**Text provided**

At least, this has been my experience with a Rus
sian conductor I've been performing with lately. (Actually, it's felt more like the Russians have been stalking me lately... but more of that maybe later.) If you have no prior experiences with Russian musicians or performers, allow me to illustrate it in one little cartoon.

(Credits: Pablo Helguera)

In a word, the Russians are intense. After two rehearsals I've decided to coin the term "Russian Cadence," which is when the pace of a piece is slowed to 1/8th its original speed, the volume is twice as loud, and every singe note is dictated individually and freely by the conductor. (And by the way, this doesn't happen at the end, but at the end of the very first phrase. This continues to happen three or four more times throughout the piece. For the actual end, the singers will stop to breathe twice before landing, much like Wiley Coyote falling off an extra-long cliff.)

Also, Russians do not sing forte. They sing FFFORTE the likes of which will pin you to the back of your chair like mannequin in a wind-tunnel. Do not even get me started on how to follow a Russian conductor's hand signals, I've yet to figure it out...

**Extracted material**
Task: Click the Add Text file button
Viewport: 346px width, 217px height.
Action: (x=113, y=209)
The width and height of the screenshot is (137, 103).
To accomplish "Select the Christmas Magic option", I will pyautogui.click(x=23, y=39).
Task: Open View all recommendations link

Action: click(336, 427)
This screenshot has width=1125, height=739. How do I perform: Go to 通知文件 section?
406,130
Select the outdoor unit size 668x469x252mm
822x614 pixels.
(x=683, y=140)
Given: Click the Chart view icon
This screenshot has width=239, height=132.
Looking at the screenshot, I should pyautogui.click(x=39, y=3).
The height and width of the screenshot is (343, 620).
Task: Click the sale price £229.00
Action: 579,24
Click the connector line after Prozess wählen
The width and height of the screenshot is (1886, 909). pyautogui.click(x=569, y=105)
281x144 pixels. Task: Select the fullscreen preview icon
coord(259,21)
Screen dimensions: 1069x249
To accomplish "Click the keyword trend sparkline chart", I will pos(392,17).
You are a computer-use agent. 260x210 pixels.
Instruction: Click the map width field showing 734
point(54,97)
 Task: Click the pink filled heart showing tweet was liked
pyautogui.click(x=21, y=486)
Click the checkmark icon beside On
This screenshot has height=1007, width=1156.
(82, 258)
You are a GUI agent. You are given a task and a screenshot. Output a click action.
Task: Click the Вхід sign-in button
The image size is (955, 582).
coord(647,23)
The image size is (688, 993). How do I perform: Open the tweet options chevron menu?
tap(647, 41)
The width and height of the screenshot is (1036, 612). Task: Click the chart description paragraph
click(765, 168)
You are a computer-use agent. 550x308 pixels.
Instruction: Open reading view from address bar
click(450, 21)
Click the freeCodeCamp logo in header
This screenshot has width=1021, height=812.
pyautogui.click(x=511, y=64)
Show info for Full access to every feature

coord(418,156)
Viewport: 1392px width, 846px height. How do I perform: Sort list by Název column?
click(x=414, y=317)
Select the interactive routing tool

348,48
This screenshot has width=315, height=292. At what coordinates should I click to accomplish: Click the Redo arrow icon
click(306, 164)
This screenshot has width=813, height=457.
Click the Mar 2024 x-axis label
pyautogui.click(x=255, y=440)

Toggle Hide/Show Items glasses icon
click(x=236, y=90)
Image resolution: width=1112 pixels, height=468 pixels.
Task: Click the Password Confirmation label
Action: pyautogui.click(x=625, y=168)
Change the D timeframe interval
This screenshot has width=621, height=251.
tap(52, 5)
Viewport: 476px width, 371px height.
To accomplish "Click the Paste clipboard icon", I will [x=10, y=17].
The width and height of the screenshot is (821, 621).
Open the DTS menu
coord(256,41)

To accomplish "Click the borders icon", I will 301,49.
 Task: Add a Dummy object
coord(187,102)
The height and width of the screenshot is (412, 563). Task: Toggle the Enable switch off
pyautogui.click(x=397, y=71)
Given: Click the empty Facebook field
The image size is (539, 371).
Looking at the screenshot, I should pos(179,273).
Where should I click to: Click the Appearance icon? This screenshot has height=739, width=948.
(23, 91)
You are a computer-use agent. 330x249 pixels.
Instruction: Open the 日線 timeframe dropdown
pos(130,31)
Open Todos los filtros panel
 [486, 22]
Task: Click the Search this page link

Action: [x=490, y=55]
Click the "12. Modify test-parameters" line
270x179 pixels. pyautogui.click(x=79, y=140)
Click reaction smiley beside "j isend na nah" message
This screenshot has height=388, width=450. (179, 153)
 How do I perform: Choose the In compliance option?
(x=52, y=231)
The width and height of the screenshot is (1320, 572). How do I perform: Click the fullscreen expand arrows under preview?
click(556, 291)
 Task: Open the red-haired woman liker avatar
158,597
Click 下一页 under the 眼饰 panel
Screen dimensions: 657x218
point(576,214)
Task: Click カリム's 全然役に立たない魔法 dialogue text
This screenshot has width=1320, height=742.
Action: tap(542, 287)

**Exercise aim**
Could you pick up the blog post about performing with a Russian conductor and continue it from its last sentence? The records come from a different source than the text.

**Reply**
Now, so far you've only gotten the brunt of my mockery. I'm sorry for that, but please stay with me because I do not want to end it there. You see, after a short while I realized that this wasn't just one conductor. I've come to sing under and with a handful of Russian groups lately, and it's universal. Every Russian musician I've ever encountered has this trait. I was tempted at first to write it off as weirdness. But then, ever so slowly, I saw what it really was. Something I thought I had, but turns out was sadly missing. Something very, very important for a real artist. It was passion.

The Russians really know how to make music. They don't just go through the motions. Ever.
They (gasp) actually allow themselves to express their emotions in the moment of art. Whether it's a four-bar phrase or an entire oratorio. Whether its a folk song or an opera aria, they burn into it. Here in the Boston musical scene, especially the trained classical scene, we're taught to be precise and professional. So we're neat and tidy, and record well on CDs. But this comes with a bit of a price, that of detachment. Now it doesn't have to be this way, and I'd bet money the teachers aren't promoting this, but it's a serious risk. It's one I know I've fallen into often.

So when the time came to perform in front of an audience under this Russian director, contrary to my first impressions of "what have I gotten myself into!?", I was extremely humbled and found myself asking "how did I manage to get myself into such a great performance?" If I could muster half that excitement for the music I sing... well, I don't even know what would happen, but it sure as anything would be leaps and bounds in a better direction than I am now.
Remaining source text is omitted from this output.